Stefano Gennarini, Vice President of the Center of Legal Studies at the Center for Family and Human Rights (C-Fam), lamented the move, saying that the administration “has not shown the slightest interest in spending even a fraction of the financial and political resources required for this LGBT effort on pro-life diplomatic efforts”:
Pro-life groups must stop accepting GOP platitudes about the Supreme Court and the Mexico City Policy and demand real pro-life international efforts instead.
— Stefano Gennarini (@prolifeadvocate) February 20, 2019
Despite this dramatic gesture in the name of “gay rights,” pro-LGBT media outlets are doubling down on the narrative that Donald Trump is still a full-spectrum bigot.
The Washington Blade published a report lamenting that the US-based groups OutRight Action International, Human Rights Campaign and Council for Global Equality weren’t invited to the planning meeting, with HRC’s Jeremy Kadden declaring that Trump and Pence “have consistently worked to undermine the fundamental equality of LGBTQ people and our families here at home from day one.”
Them journalist Matt Baume called the push “hypocritical” coming “after two years spent working to oppress LGBTQ+ people in America,” while Out’s Mathew Rodriguez penned a reaction titled, “Trump’s Plan to Decriminalize Homosexuality Is an Old Racist Tactic” rooted in a “colonial sense of paternalism rather than any true altruism.”
“The truth is, this is part of an old colonialist handbook,” Rodriguez writes. “In her essay, ‘Can the Subaltern Speak?” postcolonial theorist Gayatri Spivak coined the term ‘White men saving brown women from brown men’ to describe the racist, paternalistic process by which colonizing powers would decry the way men in power treated oppressed groups, like women, to justify attacking them.”

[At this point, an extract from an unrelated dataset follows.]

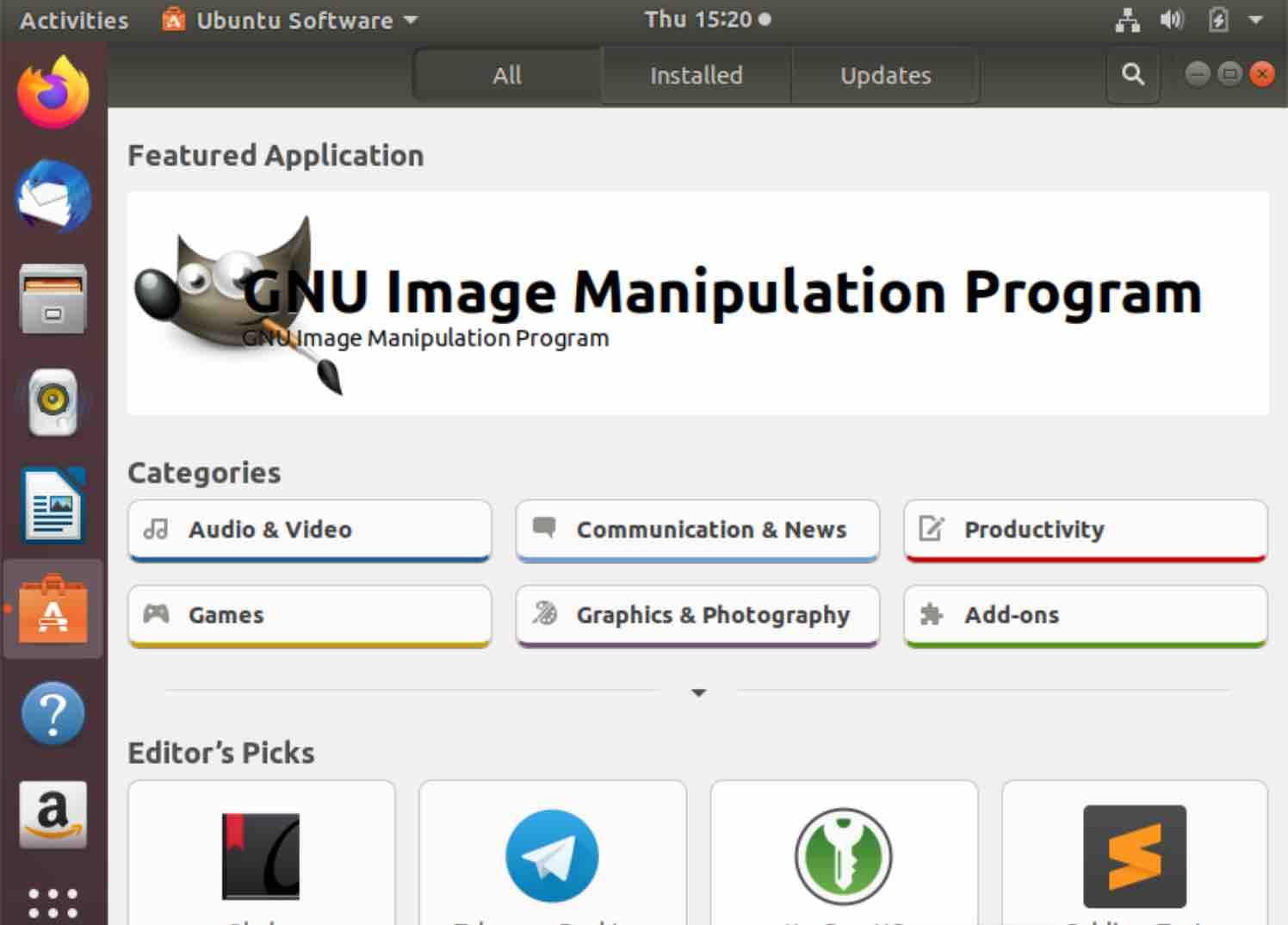This screenshot has width=1288, height=925.
Task: Click the volume indicator in top bar
Action: [1172, 20]

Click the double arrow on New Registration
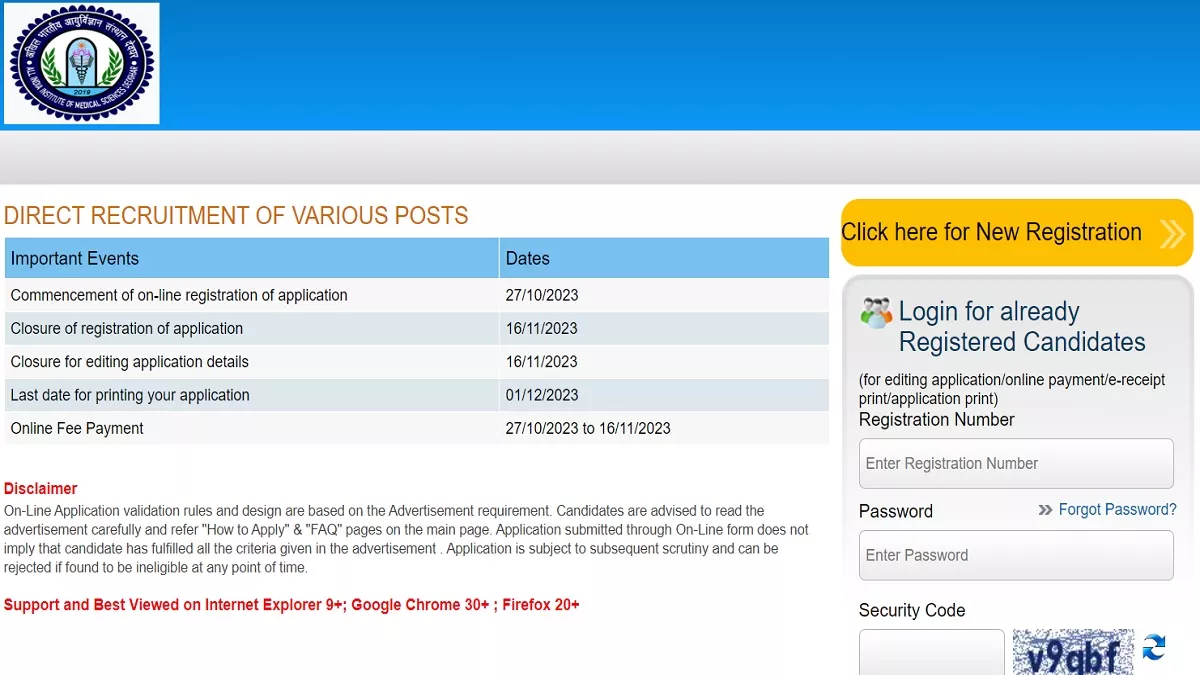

In this case, he argues, “Grennell’s [sic] attack might be a case of white men trying to save brown gay men from brown straight men, to the same end.” Rodriguez’s piece has been widely mocked in conservative media.
While Donald Trump has strongly supported the right to life and religious liberty, and pushed back against the LGBT lobby on issues such as transgender soldiers, a science-based definition of gender, gendered restrooms, and government recognition of “pride month,” some social conservatives have expressed disappointment that his personal approval of homosexuality negatively impacts other policy decisions.
The president has nominated a variety of pro-LGBT officials to government posts and judgeships, continued a number of Obama-era pro-LGBT policies, such as an executive order on “gender identity nondiscrimination,” publicly praised the liberal, pro-LGBT group Log Cabin Republicans, and declared that the Supreme Court’s 2015 Obergefell v. Hodges ruling forcing all fifty states to recognize same-sex “marriage” was “settled law.”